Dewey businesses reflect on peak season

Labor Day sandcastle marks the end of summer
Dewey Beach resident Darrell O'Connor bids farewell to summer with a yearly sandcastle on Carolina Street. BY KARA NUZBACK
September 12, 2013

Despite a few more rainy days than usual, stakeholders in Dewey Beach say summer treated them well.

Sharky’s Grill owner Rick Shindledecker said he had his best year since 2007.  “I saw people this year I haven’t seen in five or six years,” he said.

Shindledecker said he started seeing more construction workers coming into the restaurant in February, and he got an inkling the season would be more profitable than previous years.

This summer, he said, customers told him they had either shortened their getaways the last few years or skipped vacations altogether. “There might have been a lot of pent-up demand,” he said.

Shindledecker said after talking to customers he does not think the economy has improved, but that people simply needed to have some fun this year.  He also said the abundance of rain helped business.  “We had some bad weather this year, but it didn’t seem to hurt,” he said. “If I complain this year it would be out of greed.”

Bil Joseph, who works at Su Casa on Bellevue Street, said the summer would have been better with less rain.  “Every weekend had a rain day,” he said.

Joseph said business was down slightly from last year, but he also noticed many first-time visitors from New Jersey, Maine and Connecticut. “I’ve seen a lot more families,” he said.  “We’ve seen our share of college kids too.”

“We had good summer,” Joseph said.

The Starboard owner Steve Montgomery said he spoke with visitors from New Jersey over Memorial Day weekend, who said they were in Dewey Beach for the first time.  “They would tell me, ‘We heard it was a great town but had no idea how much fun it truly was,’” he said.

Montgomery said business this year was strong, and he saw more children and families in town than ever before. “The rain during May and June surely didn't make the start of the season terrific, but July and August were as good as any,” Montgomery said.

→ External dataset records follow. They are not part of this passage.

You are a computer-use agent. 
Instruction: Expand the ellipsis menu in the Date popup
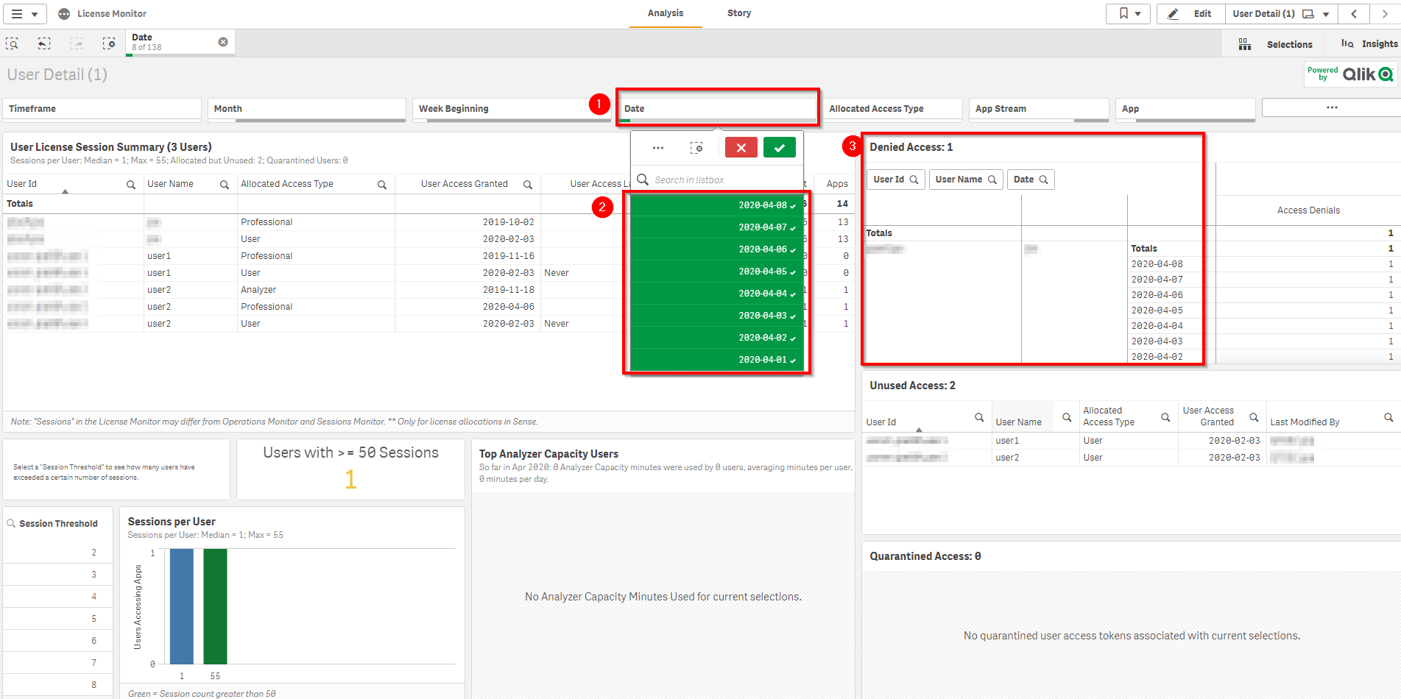coord(657,147)
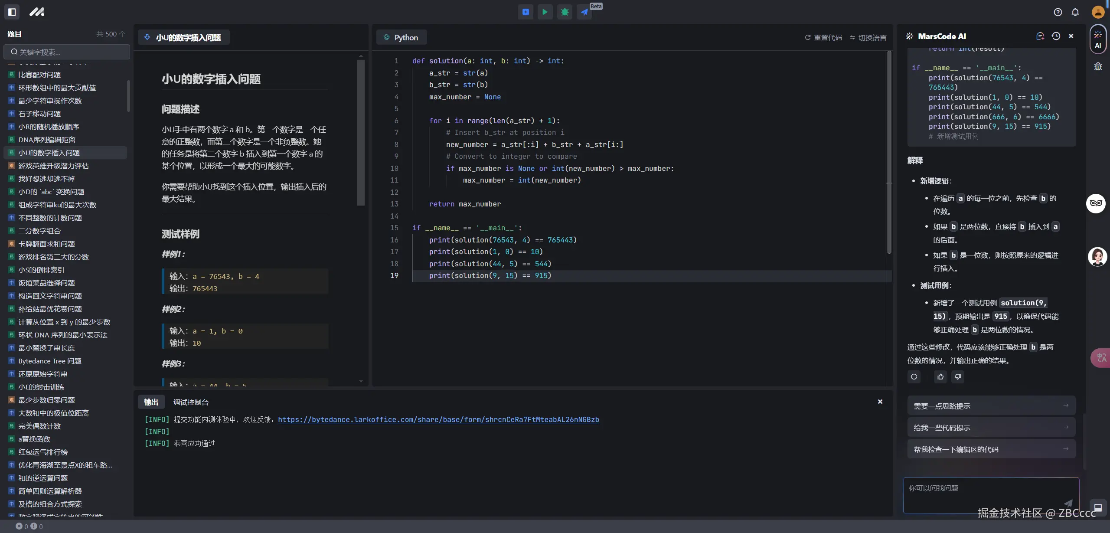Screen dimensions: 1110x533
Task: Start debugging with the bug icon
Action: pyautogui.click(x=565, y=12)
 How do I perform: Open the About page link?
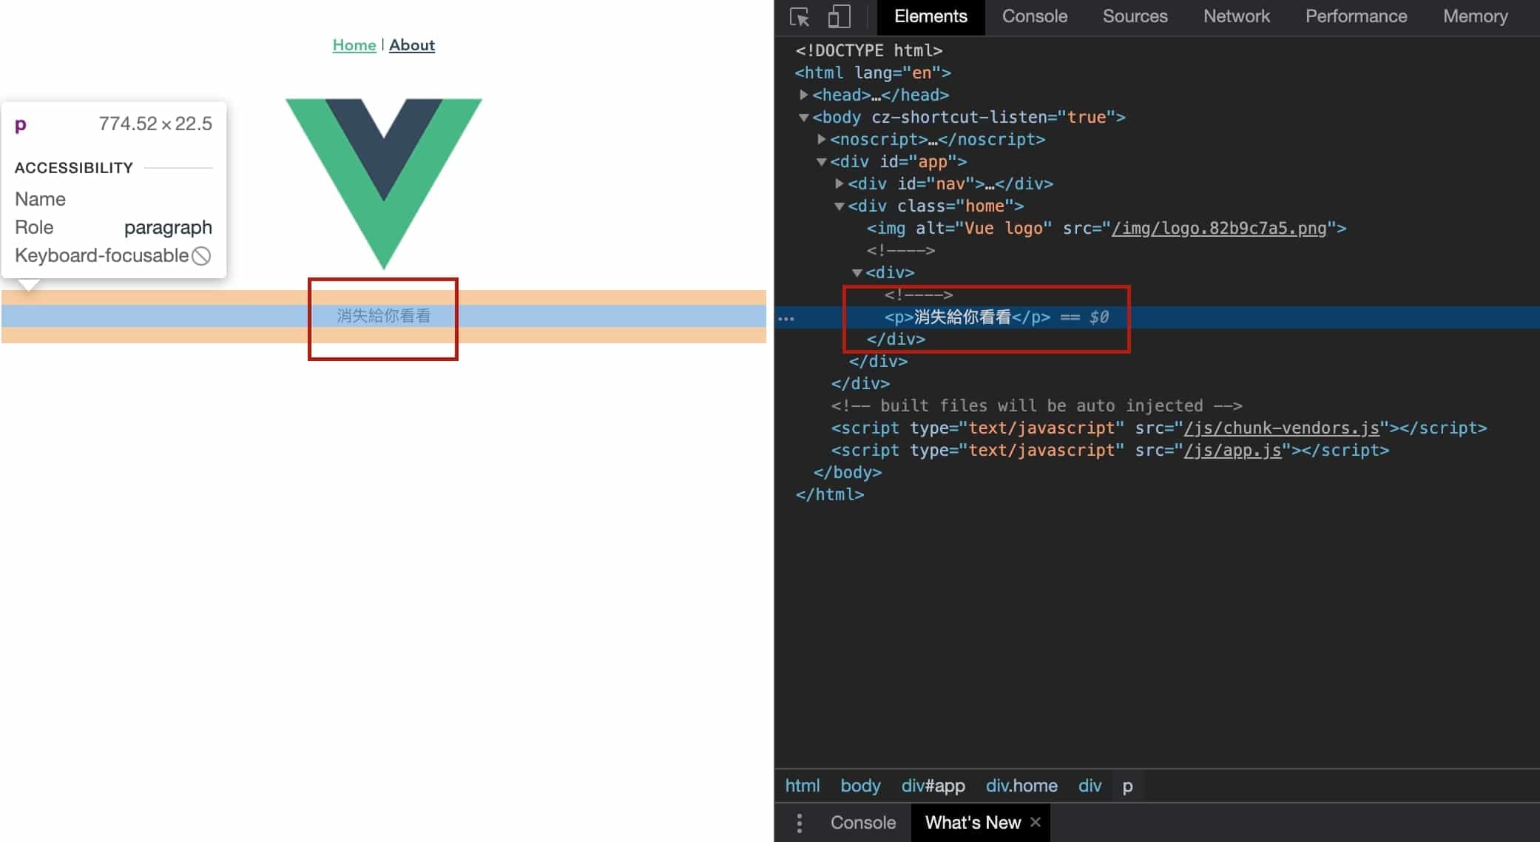pos(412,45)
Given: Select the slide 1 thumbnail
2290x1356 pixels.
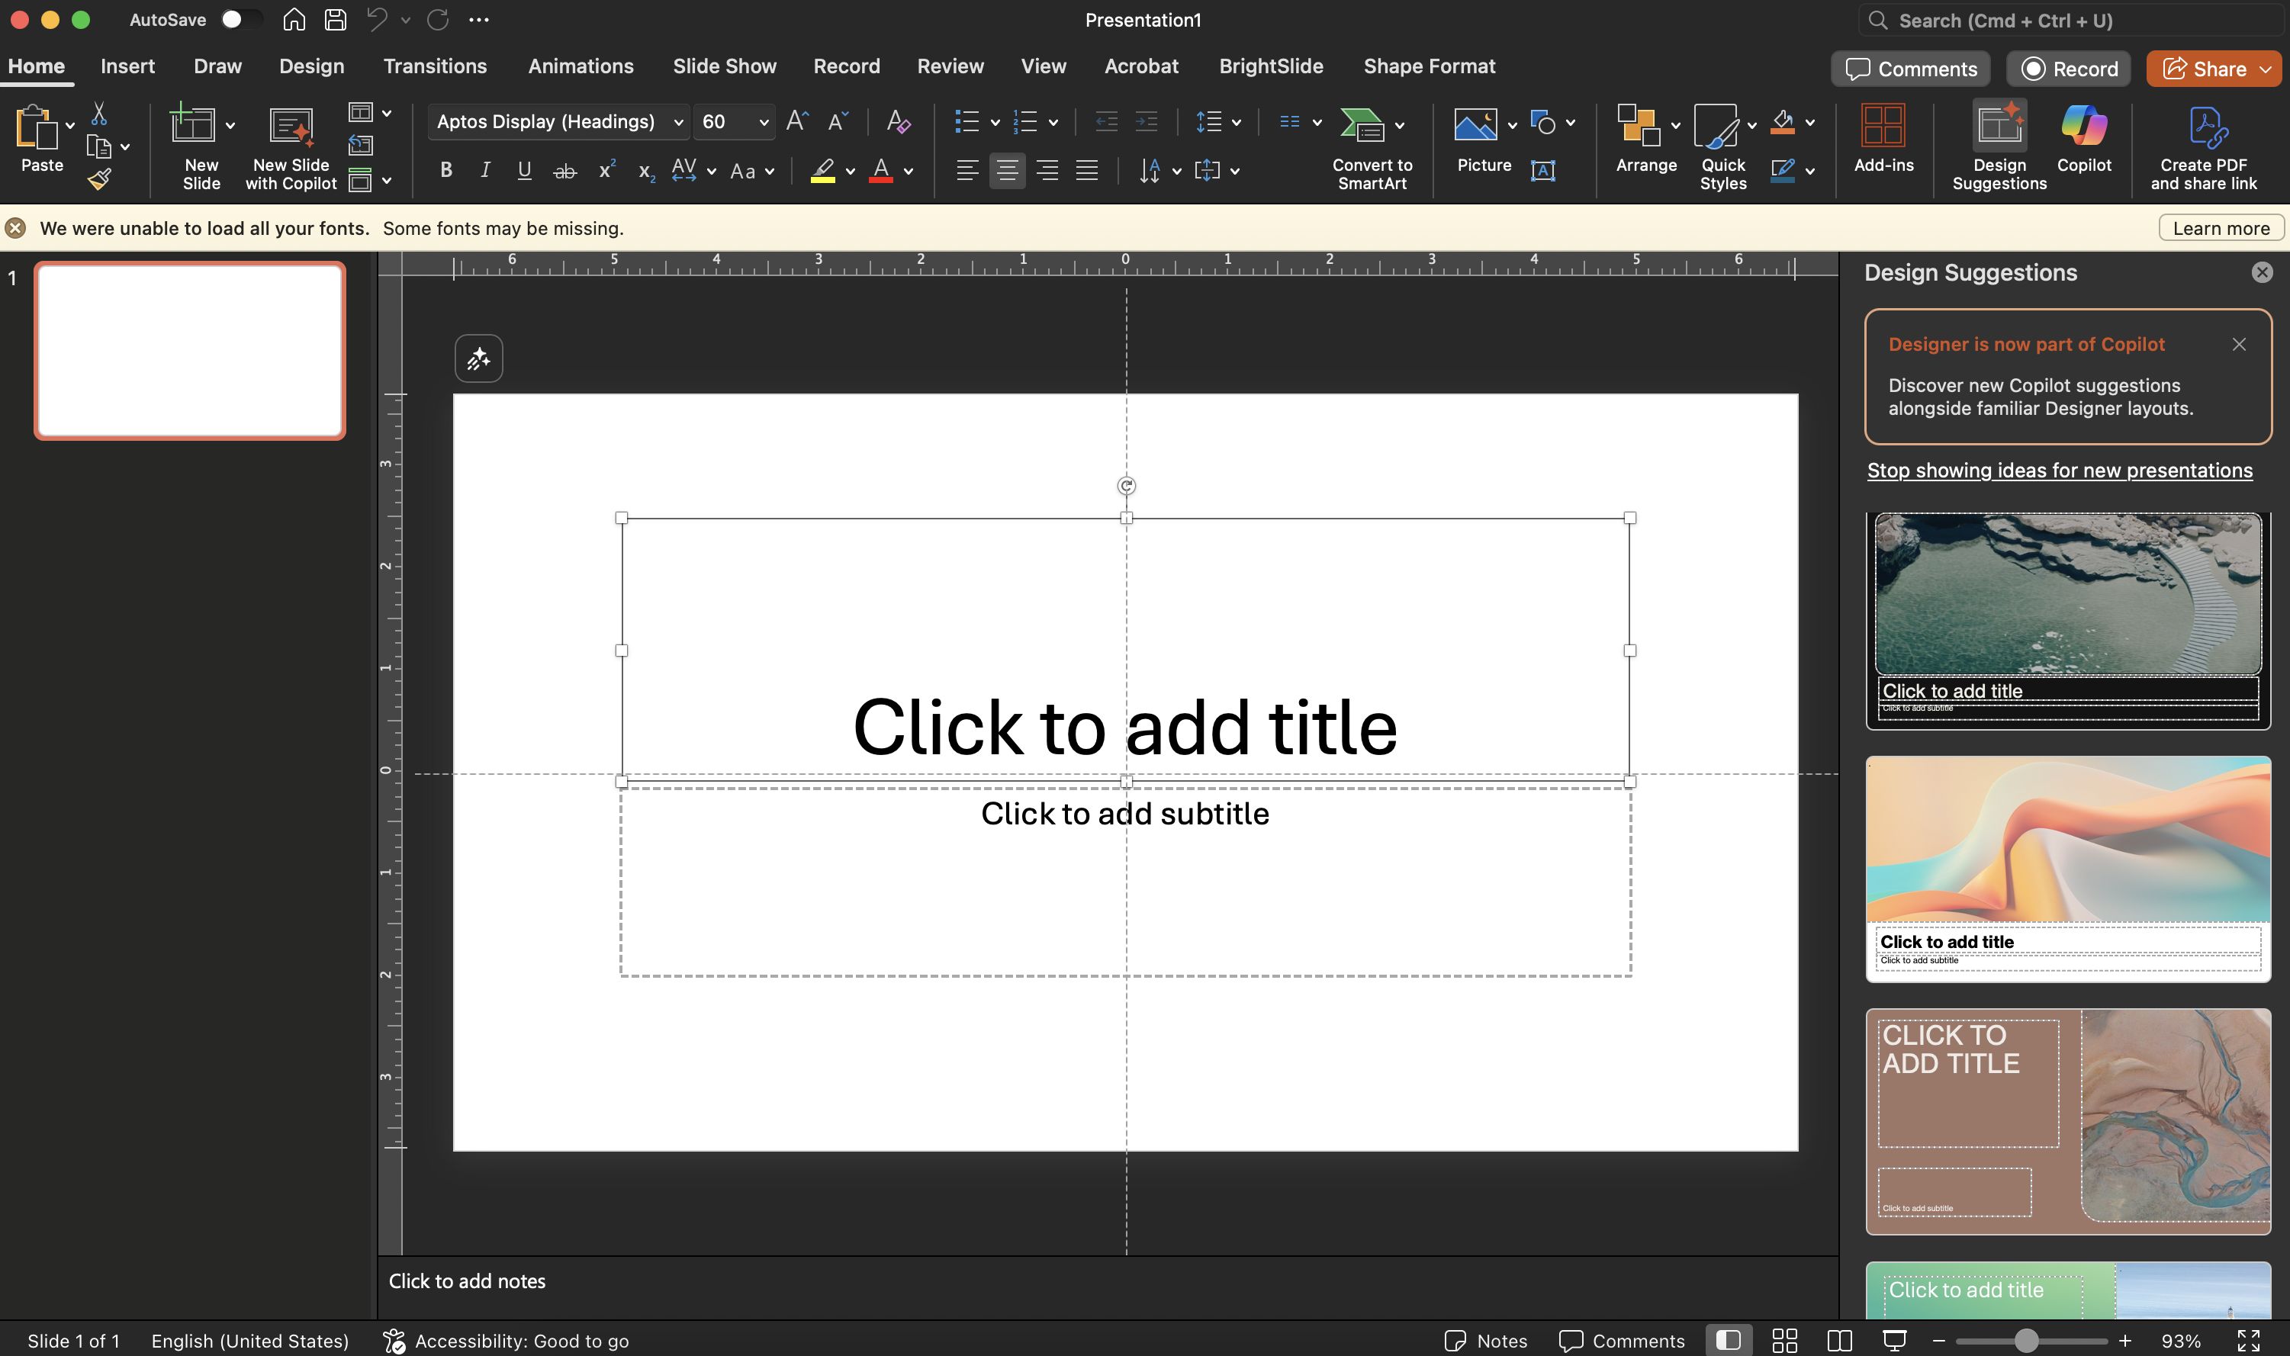Looking at the screenshot, I should pos(189,351).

Montgomery also said the relationship between businesses and town hall was smoother. From parking issues to signage to pedestrian and public safety, businesses and town officials are working together – something that has been lacking in recent years, Montgomery said.

Town Manager Marc Appelbaum said parking revenues for the summer are up 20 percent from last year.

Seasonal parking permits sales were down 3 percent, bringing in $269,000 to last year’s $278,000, Appelbaum said.  But daily permits more than made up for the loss, with a revenue increase of 51 percent, he said.

Parking meters brought in $163,000 compared to last year’s $125,000 – a 30 percent increase, Appelbaum said.


Countdown to Memorial Day

By the afternoon of Sept. 2, most tourists were already fighting northbound traffic on Route 1.  A few straggling visitors and some year-round residents peppered the quiet beach.

On Carolina Street, resident Darrell O’Connor spent most of the day building his annual “farewell to summer” sandcastle – a tradition he said he started about 10 years ago.

The castle this year read, “Farewell summer 2013.  Two-hundred and sixty-six days ‘til Memorial Day.”

O’Connor said the castle took him about four hours to build. When it was finished, residents and longtime visitors to Carolina Street greeted O’Connor and took photos of his annual masterpiece.

The sandcastle suffered a beating in the late afternoon, when a rainstorm passed overhead.  Despite the downpour, O’Connor said he and about 20 other beachgoers stuck around for the last lifeguard whistle of summer at 5 p.m.